To model data, both theories use free parameters, which can take any value in order to yield an optimal fit. And free parameters are a telltale sign of theorists’ ignorance. Imagine, say, that all and only those individuals with no training in logic interpret if p then q as implying its converse, and so as a result, they choose p and q according to both the inference-guessing theory and the model theory. We could then replace the corresponding free parameter in both theories with a decision based on evidence about an individual’s training. In our collective ignorance, however, both theories suffer for using a free parameter instead. So, the number of free parameters in a model is an index of ignorance: theorists do not know which course of thought participants will take. With many free parameters, it becomes all too easy to fit erroneous theories to data. The inference-guessing theory fits the data well, and yet it is wrong. In the epigraph to our paper, the great polymath von Neumann embodied his skepticism about free parameters. With no theory at all, they can take values to fit an elephant. It was not empty boasting (see Mayer et al. 2010).

K&K write: “we are still far from a much-needed theoretical winnowing.” But, if all the past experiments—with enough participants to populate a small town—still leave us with 16 theories of the selection task, then we are doing something wrong. We are engaged, not in science, but in a scholasticism impervious to empirical refutation. A warning sign, perhaps, is when experimental paradigms replace cognition as the target of theorizing. Theories of the abstract selection task alone do not comprehend the testing of hypotheses. They need reformulations for new sorts of hypotheses, for the effects of feedback, for the reframing of hypotheses, and so on. In another half century, thanks to their “purposely vague” and “charitable” natures, they will have metastasized still further. Three dozen theories will not add up to a science of hypothesis testing.

Conclusions

Ragni et al. (2018) eliminated all but one alternative to the model theory. K&K’s critique has led us to a refutation of that one alternative, the inference-guessing theory. So, after 50 years of research, do cognitive scientists at last understand the mental processes underlying the selection of potential evidence to test hypotheses? We hope so, and with one caveat, we believe so. The repeated selection task shows that naive individuals grasp what is at stake in testing a hypothesis. They first check for examples of the hypothesis, but once they have some, they switch to an exhaustive search for counterexamples—an exact corollary of the goals for induction (see Nicod 2000/1924, p. 219). The role of intuition in yielding examples and deliberation in yielding counterexamples is a theme of the model theory that runs through its accounts of many sorts of reasoning (e.g., Johnson-Laird et al. 2015). A typical abstract version of the selection task bamboozles people. They have not thought about testing an arbitrary hypothesis before, and they have only one chance to get it right. They rely on their intuitions, or else on rarer occasions, they opt out—they guess or balk at the task. Yet, depending on their cognitive ability and the contents or framing of the task, they may go beyond intuition to deliberate about possible counterexamples. For the caveat, we are indebted to K&K: the algorithm implementing the model theory may need correction.
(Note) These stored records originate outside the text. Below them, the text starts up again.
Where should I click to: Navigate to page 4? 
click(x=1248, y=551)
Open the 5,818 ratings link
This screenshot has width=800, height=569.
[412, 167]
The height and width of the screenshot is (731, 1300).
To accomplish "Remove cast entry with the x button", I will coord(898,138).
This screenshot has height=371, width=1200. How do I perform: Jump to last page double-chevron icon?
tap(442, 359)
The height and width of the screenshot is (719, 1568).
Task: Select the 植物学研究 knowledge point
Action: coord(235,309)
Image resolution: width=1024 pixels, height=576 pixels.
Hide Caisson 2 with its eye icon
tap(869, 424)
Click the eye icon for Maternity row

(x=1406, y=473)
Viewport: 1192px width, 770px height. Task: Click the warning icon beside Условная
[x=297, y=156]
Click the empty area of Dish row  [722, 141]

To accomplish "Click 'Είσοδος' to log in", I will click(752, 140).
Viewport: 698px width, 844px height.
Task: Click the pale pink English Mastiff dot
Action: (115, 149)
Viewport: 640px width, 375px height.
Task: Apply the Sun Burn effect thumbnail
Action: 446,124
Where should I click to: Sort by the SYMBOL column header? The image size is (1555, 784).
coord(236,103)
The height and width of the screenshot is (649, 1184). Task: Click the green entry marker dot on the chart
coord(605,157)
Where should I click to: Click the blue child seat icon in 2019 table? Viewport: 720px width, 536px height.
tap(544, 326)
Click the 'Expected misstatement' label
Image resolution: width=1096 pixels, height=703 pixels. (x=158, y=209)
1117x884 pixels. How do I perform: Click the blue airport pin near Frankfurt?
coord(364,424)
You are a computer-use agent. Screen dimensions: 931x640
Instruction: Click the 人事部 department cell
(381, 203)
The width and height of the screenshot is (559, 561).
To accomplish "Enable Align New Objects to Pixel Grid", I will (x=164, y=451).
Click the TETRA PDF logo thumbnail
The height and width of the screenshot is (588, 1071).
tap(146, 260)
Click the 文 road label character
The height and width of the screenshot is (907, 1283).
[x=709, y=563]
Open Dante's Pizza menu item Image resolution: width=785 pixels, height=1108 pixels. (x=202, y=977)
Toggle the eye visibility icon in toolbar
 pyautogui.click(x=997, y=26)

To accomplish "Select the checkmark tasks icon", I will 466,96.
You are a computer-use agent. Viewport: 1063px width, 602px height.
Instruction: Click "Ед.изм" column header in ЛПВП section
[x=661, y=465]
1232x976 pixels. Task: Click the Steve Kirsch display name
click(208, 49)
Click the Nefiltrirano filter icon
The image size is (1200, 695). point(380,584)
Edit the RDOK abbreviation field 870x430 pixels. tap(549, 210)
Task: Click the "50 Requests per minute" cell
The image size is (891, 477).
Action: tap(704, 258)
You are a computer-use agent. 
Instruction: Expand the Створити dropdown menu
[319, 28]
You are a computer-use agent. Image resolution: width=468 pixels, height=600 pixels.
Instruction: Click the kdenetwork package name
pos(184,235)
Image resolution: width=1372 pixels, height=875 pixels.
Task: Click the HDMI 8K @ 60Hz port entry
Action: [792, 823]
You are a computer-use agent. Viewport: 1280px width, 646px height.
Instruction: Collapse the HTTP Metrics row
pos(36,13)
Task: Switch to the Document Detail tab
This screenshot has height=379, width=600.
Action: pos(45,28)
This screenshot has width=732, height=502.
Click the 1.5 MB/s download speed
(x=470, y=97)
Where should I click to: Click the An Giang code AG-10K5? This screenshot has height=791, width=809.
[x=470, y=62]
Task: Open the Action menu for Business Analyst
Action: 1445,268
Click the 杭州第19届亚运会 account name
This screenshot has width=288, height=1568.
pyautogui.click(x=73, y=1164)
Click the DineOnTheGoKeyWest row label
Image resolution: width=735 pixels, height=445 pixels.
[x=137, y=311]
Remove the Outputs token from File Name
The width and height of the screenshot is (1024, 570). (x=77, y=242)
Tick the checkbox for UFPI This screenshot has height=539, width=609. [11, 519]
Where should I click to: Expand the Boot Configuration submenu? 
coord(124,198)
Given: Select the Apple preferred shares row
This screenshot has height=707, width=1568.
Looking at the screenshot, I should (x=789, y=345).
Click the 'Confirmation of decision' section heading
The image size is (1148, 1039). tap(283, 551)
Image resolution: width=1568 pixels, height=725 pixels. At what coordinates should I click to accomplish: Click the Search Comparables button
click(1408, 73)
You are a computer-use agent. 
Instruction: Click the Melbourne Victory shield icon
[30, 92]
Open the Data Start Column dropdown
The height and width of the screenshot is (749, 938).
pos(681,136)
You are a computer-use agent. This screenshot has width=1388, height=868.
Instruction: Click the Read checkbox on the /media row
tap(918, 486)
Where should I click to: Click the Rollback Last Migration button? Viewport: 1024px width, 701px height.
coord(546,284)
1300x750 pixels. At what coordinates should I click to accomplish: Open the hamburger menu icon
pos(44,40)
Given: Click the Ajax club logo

For K&K, the next step may be to show that an alternative multinomial processing tree yields a better fit. For the model theory, the next step may be a better algorithm. Any computable theory can be implemented in many different algorithms—a denumerable infinity of them, and so it is important not to confuse theory with algorithm (Johnson-Laird 1983, p. 7). The two research goals need not be at odds; they are compatible. Theories for precise fits of data could be better if they embodied precise accounts of mental processes.